Infraestructuras
Cartagena vive el ‘boom’ de los centros deportivos privados
En los últimos tres años han abierto sus puertas numerosas cadenas nacionales de gimnasios aumentando exponencialmente la oferta

Uno de los centros deportivos que ha abierto sus puertas en la plaza Juan XXIII recientemente. / Loyola Pérez de Villegas
Durante décadas, Cartagena ha vivido una contradicción difícil de justificar: una ciudad de más de 200.000 habitantes con una clara tradición deportiva, pero con una red de infraestructuras insuficiente y descompensada. De hecho, durante años los ciudadanos han cuestionado que la oferta no estaba a la altura de las necesidades reales de la población.
Sin embargo, en los últimos tres años, la situación ha dado un giro tan radical que podría calificarse sin exagerar de desarrollo precipitado por su rapidez y concentración, ya que en Cartagena hemos pasado de tener como referencia a la piscina municipal y a las obsoletas instalaciones del pabellón municipal de deportes a la variada oferta liderada por la inversión privada.
De hecho, el cambio más visible ha llegado de la mano del sector privado. Cartagena ha visto cómo, en muy poco tiempo, han proliferado gimnasios de grandes cadenas y nuevos conceptos fitness, ocupando espacios antes degradados o en desuso.
Un ejemplo paradigmático es la transformación de la plaza Juan XXIII, donde una cadena nacional ha impulsado un gran gimnasio, contribuyendo a la revitalización de la zona.
A esto se suman nuevas aperturas con superficies superiores a los 1.000 m² como Viva gym o Basic Fit en los antiguos cines de Alfonso XIII, con equipamientos de última generación, reflejando una apuesta clara por un modelo intensivo en servicios deportivos y atención integral al cliente.
Este fenómeno no es casual, sino que responde a varios factores como el auge del fitness como hábito social, la mayor rentabilidad del modelo low-cost y la recuperación de locales comerciales abandonados. El desarrollo de estos modelos lleva a muchos ciudadanos a cuestionarse si está liderando el sector privado lo que debería haber sido una planificación pública.

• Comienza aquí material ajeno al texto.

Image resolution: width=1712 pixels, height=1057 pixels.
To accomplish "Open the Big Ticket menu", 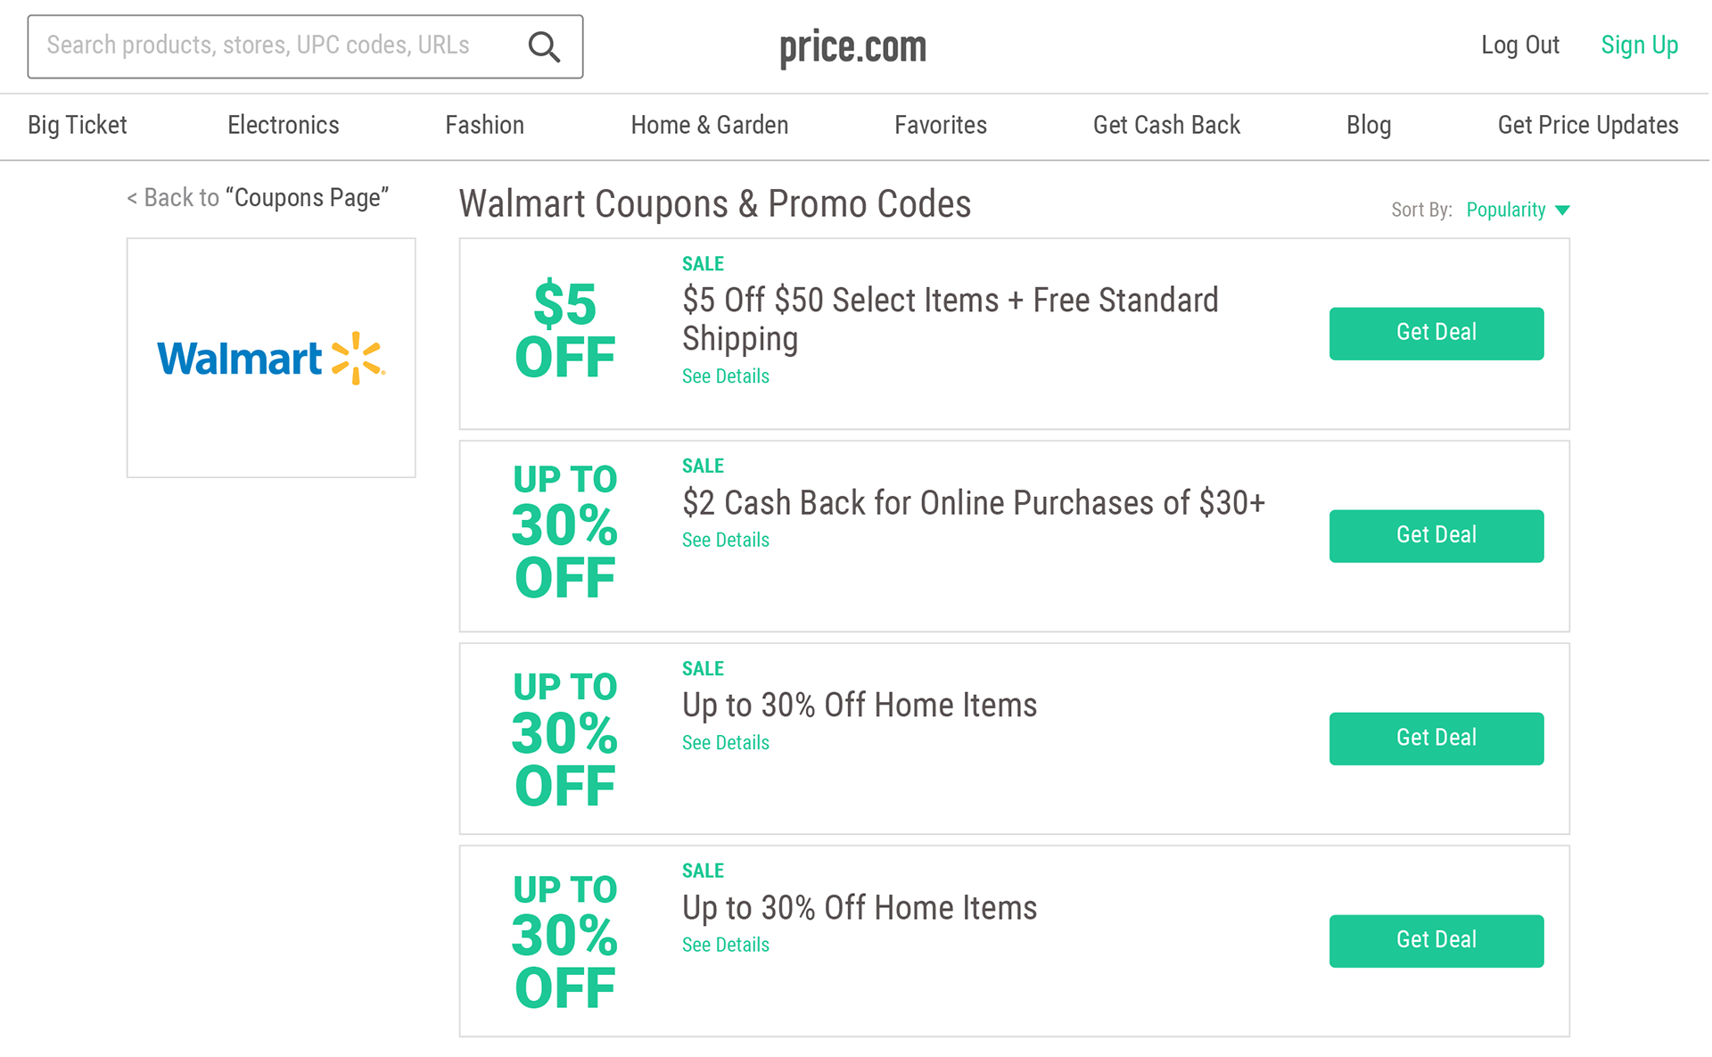I will (x=78, y=125).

Grandes centros deportivos
A la expansión de las cadenas de gimnasios se suma ahora una nueva fase: la construcción de grandes complejos deportivos.
Uno de los proyectos más relevantes es el futuro centro deportivo de la Universidad Politécnica de Cartagena, que incluirá piscina, gimnasio y pistas de pádel en su cubierta, además de zonas de aparcamiento . Este equipamiento no solo dará servicio a la comunidad universitaria, que contará con descuentos propios, sino que previsiblemente tendrá impacto en toda la ciudad.
Paralelamente, se proyecta otro gran centro en la zona de Los Franciscanos, que también contará con parking para más de 200 vehículos, piscinas climatizadas, zona de spa, salas y pistas deportivas polivalentes consolidando un eje deportivo en el entorno urbano más cercano al casco histórico.
Ambos proyectos evidencian un cambio de paradigma, ya no se trata de pequeñas instalaciones aisladas, sino de infraestructuras complejas que apuntalan su negocio combinando ocio y salud.
De esta forma, se está configurando un nuevo mapa deportivo en Cartagena que hibrida el sector privado dominante en gimnasios y centros fitness y las instituciones públicas y universitarias impulsando grandes equipamientos.
Incluso iniciativas más específicas, como el gimnasio para pacientes oncológicos en el Palacio de Deportes, muestran cómo el deporte se integra en ámbitos como la salud.
El aumento de la oferta no es un problema, sino su ritmo y coordinación, ya que pasar de la escasez a la saturación en tan poco tiempo puede generar una competencia excesiva entre centros, desequilibrios territoriales entre las zonas saturadas y los barrios que siguen con carencias en este ámbito, y la dependencia de modelos privados.
La sensación de desarrollo precipitado no nace solo de la cantidad, sino de la falta de una estrategia clara y visible que ordene este crecimiento, ya que Cartagena está viviendo una revolución deportiva silenciosa. Lo que durante años fue una carencia estructural se ha convertido, casi de golpe, en una explosión de oferta.
La cuestión ahora no es si hay suficientes instalaciones, sino si este crecimiento será capaz de consolidarse, equilibrarse y responder realmente a las necesidades de un ciudad que ha pasado de no tener a tener demasiado, demasiado rápido.